Monday, 5 November 2007

Portrait of chaos

There are things that mothers are meant to know. Things like not wearing white shirts (tomato sauce, peanut butter, jam and chocolate are all difficult stains to remove), not letting your children read scary books too late at night, and most importantly, having a flexible schedule on any given day. I think this last one is a kind of code for disguising the fact that mothers, or at least this one, aren’t actually organised enough to have a proper schedule. When I was a paid employee I was almost painfully organised. It was my defense against a natural inclination to disorder. Scheduling, making lists, referring to my diary were all ways of keeping chaos at bay.

Now I have a wall calendar that loosely tracks my days. It is dependent however on two things: remembering to write things on it and remembering to look at it. Today, I realised that there is a third variable which is actually getting the right things written on it.

My loosely planned day today included working on getting the proposed multi-purpose court for the school certified, that is, the plans okayed for construction which by some strange quirk of funding agencies, we are required to do before our grant application for the remainder of the funding is actually even considered. Then I was going to work on writing something for the website development for the Residents’ Association on that I could take with me to the meeting of the Historical Society tonight to give to a colleague. I also needed to take a cheque from the P & C to another person at the meeting who is involved with a different organization.

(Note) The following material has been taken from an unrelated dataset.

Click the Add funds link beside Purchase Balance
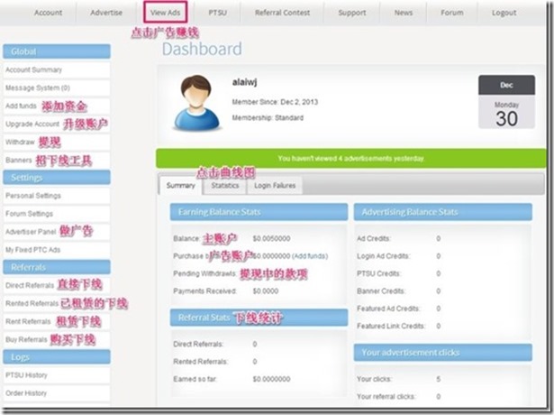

In between these things, I had a loose commitment to such household necessities as laundry, playing Connect 4 with Blithe Boy and perhaps a little blogging. Just to make sure all of this was going to work, I called this person to make sure they would be at the meeting.

My schedule had already started fraying with several people at the school who were needed to sign documents and issue cheques not available today. I practiced shrugging and saying “manana” while mentally calculating the number of days left till the grant deadline. Then the person on the other end of the phone line complimented me on my plan to hand over the cheque, but pointed out that the meeting had been yesterday. Descent into chaos complete. Now I had to ring the president of the Historical Society to apologise for the absence of her newly elected and clearly unreliable vice-president. I had to come up with another plan to hand over the cheque and I have to connect via email with the other website committee members.

On the other hand, I now have a free spot in my schedule tonight. And my writing is going well. The Prussian administration is ready to take over Marburg and the comfortable life of the Jaeckels is about to change. I have a good pen, a thick notebook filling with stories, a enlarging computer file and a sense of purpose and excitement. This weekend’s Australian Review has the headline “Frustration, Obscurity, Poverty: Why do writers bother?” Because it is such a thrill when it all starts to come together.